Конечно, разница с молодой и сексапильной стервой размером с пропасть. Она вселила в отца иллюзию уверенности, что он еще ого-го. Что старый конь борозды не портит. А папенька забыл продолжение – и глубоко не вспашет. Понятно, что каждому мужику в глазах женщин хочется быть на высоте. Спина ровная, плечи развернуты, живот подтянутый, походка молодого тигра. Хочется выглядеть энергичным и харизматичным. Хочется не уступать молодым. Но выглядеть молодым и быть молодым – это разные вещи.

Неужели он такой дурак, что не понимает этого? Я ушел в себя и не сразу осознал, что мама что-то говорила, всхлипывала. А я смотрел и думал о разразившейся катастрофе. И еще о том, как себя вести. Черт, как у постели тяжелобольного человека, когда знаешь, что ничем не можешь помочь и не знаешь, что сказать.
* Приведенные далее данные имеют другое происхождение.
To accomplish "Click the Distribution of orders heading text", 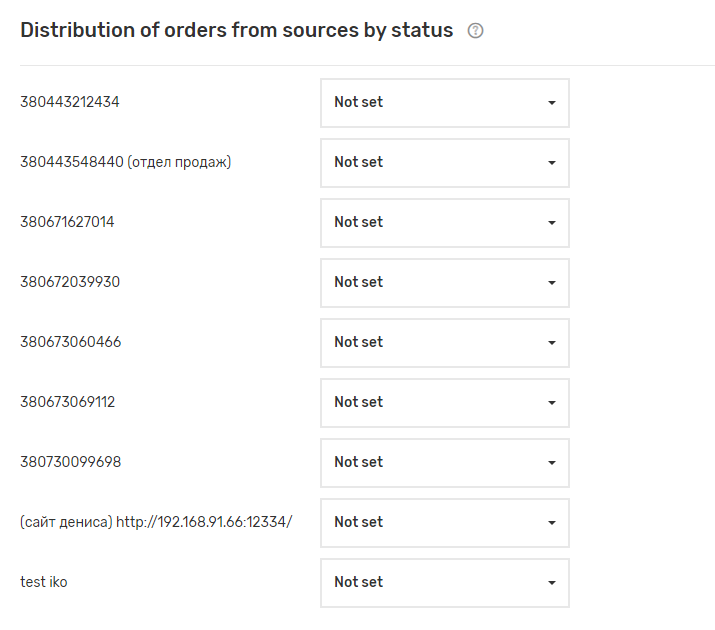I will pos(237,30).
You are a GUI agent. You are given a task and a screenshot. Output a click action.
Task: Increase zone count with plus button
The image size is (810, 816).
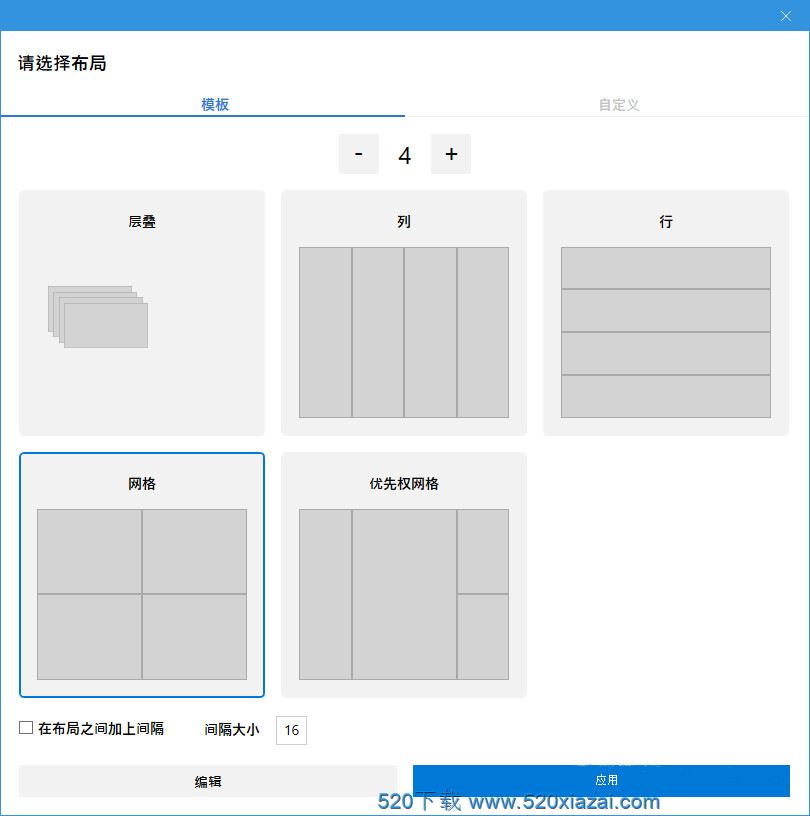451,154
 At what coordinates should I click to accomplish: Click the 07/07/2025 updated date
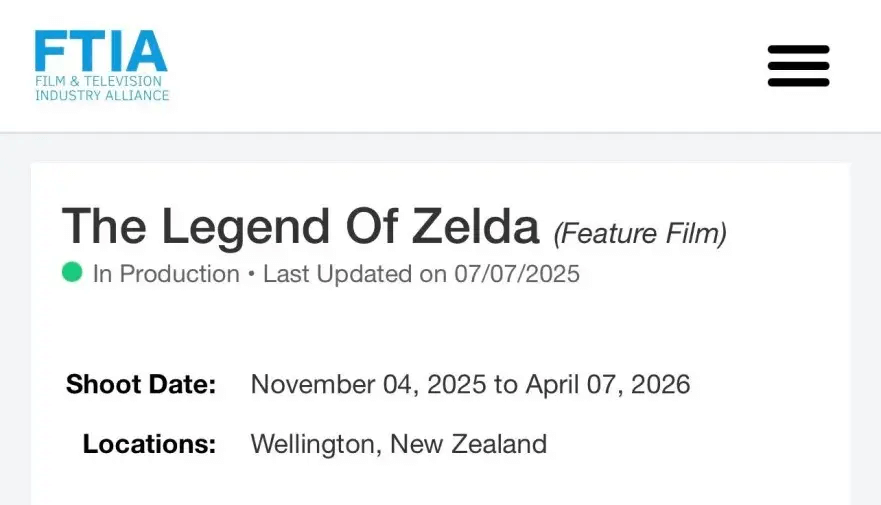coord(516,274)
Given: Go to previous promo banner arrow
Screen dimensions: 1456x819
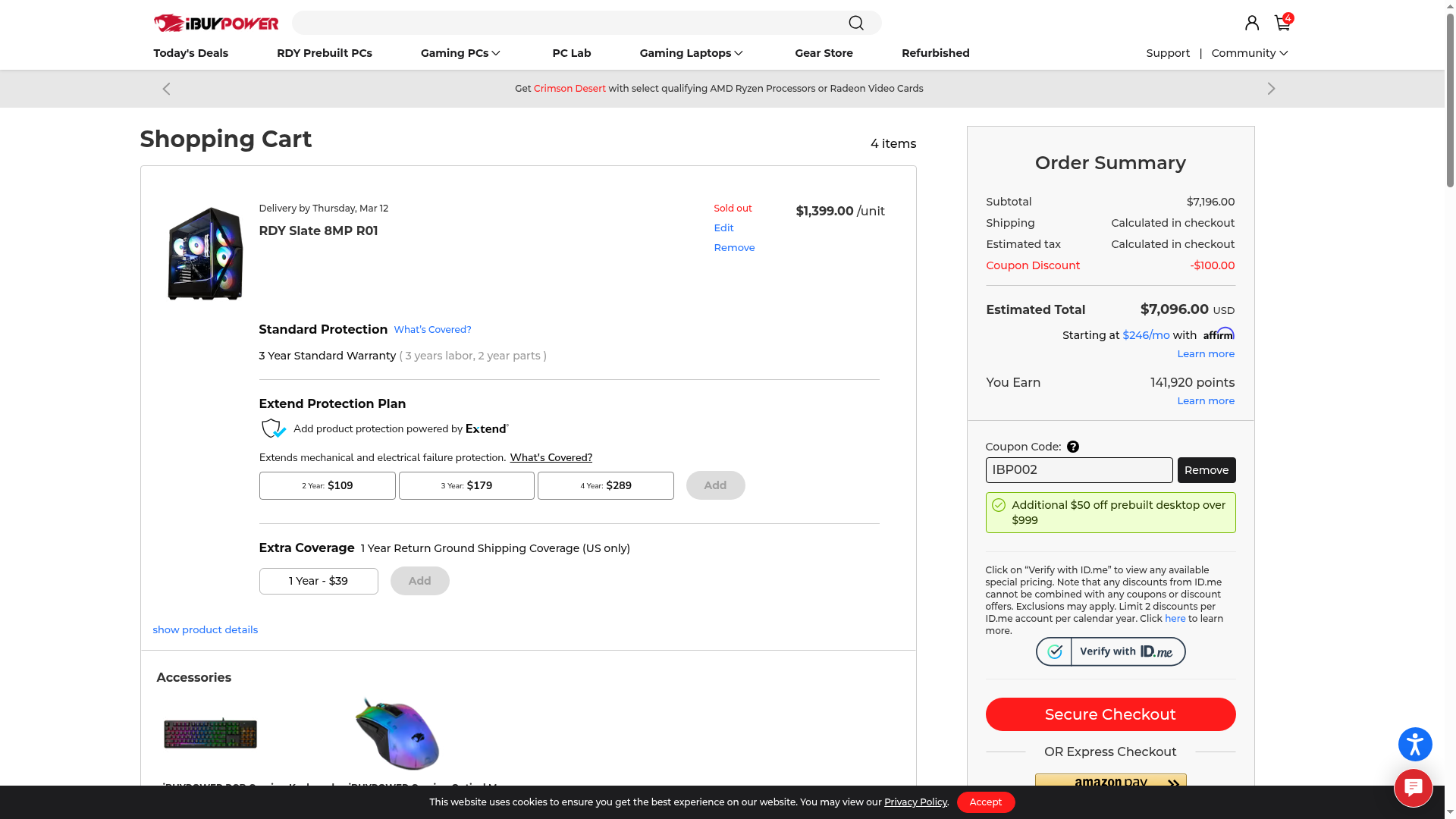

Я и сам не знал, что сказать, когда, переступив порог родного дома, натолкнулся на твердый, предупреждающий взгляд отца, который недвусмысленно говорил: «Либо ты принимаешь все, что сейчас происходит, либо…» Что значит «либо», додумывать не приходилось. Отец – это не конкурент по бизнесу, методы прогиба тут не сработают. Он, не моргнув глазом, выставит далеко за пределы родных стен. А принимать пришлось многое.

– Это Вероника. Она здесь живет, – слава Богу, не конкретизировал «на правах хозяйки». Хватает совести еще помнить, что хозяйка здесь законная жена.

– Это Тимофей, мой сын, большую часть времени живет на Кипре, его основной бизнес там, – ага, а это уже мне прямо такой непрозрачный намек, чтоб не загостился. Нет, батя, хрен ты угадал!

У меня планы изменились, я нашел хорошего управляющего для отелей, и теперь могу принять очень выгодное предложение. Но оно требует моего присутствия в Москве, – если папенька надеется от меня быстро избавиться – не выйдет. Как любит говорить моя бабуля: «Ребята, не обольщайтесь!» Не рассчитывайте на мой благословляющий «Хлеб-соль!». Сделаю все, что в моих силах, чтоб убрать из своего дома это недоразумение. И тут же применяю первый болевой прием.

– Пап, а где Валентина? В отпуске, что ли? Я за ее кулебяку родину готов продать!

Ага, попал! Глаз родителя нервно дернулся – неприятно признаваться, как говорят политики, в принятии непопулярных решений.

– Она уволилась, – сухо отрезал он.

– Только не говори, что и Лена уволилась, – делаю невинное лицо, применив еще раз болевой. – Кто теперь за миграцией моих трусов и носков будет следить?

– И наш помощник по хозяйству тоже, – с удовольствием наблюдаю, как перекатываются желваки – видно, что держится изо всех сил. Да-да! Матвей Тимофеевич! Вы ступили на очень скользкую дорожку! И неудобных вопросов, и откровенного осуждения тебе не избежать, не надейся.

Понимая, что у благодетеля сейчас дым из ушей повалит от злости, его пассия ринулась на помощь.

– Прислуга, к сожалению, не обладает той верностью и преданностью, которые были нормой в девятнадцатом веке, поэтому при малейших трудностях все бегут.

Ух ты ж ка! Он оно чо! Маленькая шлюшка возомнила себя королевой, которой челядь должна была присягнуть на верность. Ладно, сделаю вид, что поверил, чтоб не доводить до греха. Понятное дело, что они уволились не по своему желанию – старый греховодник не захотел иметь перед глазами живые укоры совести. Стыдно папеньке в глаза смотреть людям, которые знают все о его неблаговидном поведении.

– А мы что, теперь обречены на голодное существование? – бросаю еще одну бомбу. Этой шутливой фразой всегда пользовался в детстве, когда родители в чем –то отказывали, и я делал вид, что и в правду верю в бедственное положение семьи. Это был один из множества узелков памяти, которые есть в каждой семье. Из них соткана теплота отношений, своя история, своя летопись счастья. Они как фотографии, хранят бесценные минуты близости. И дернув за один узелок, сразу переносишься в далекое или не очень далекое благополучное прошлое.

Но дергать узелки мне не особо удавалось. Потому что не удавалось поговорить по душам. В день приезда я не стал разговаривать с отцом дома: эта мелкая пиранья увивалась самым ласковым, но, я уверен, и самым ядовитым плющом вокруг него. Пришлось сделать это на работе и там же показать плющу зубы.

Загрузка...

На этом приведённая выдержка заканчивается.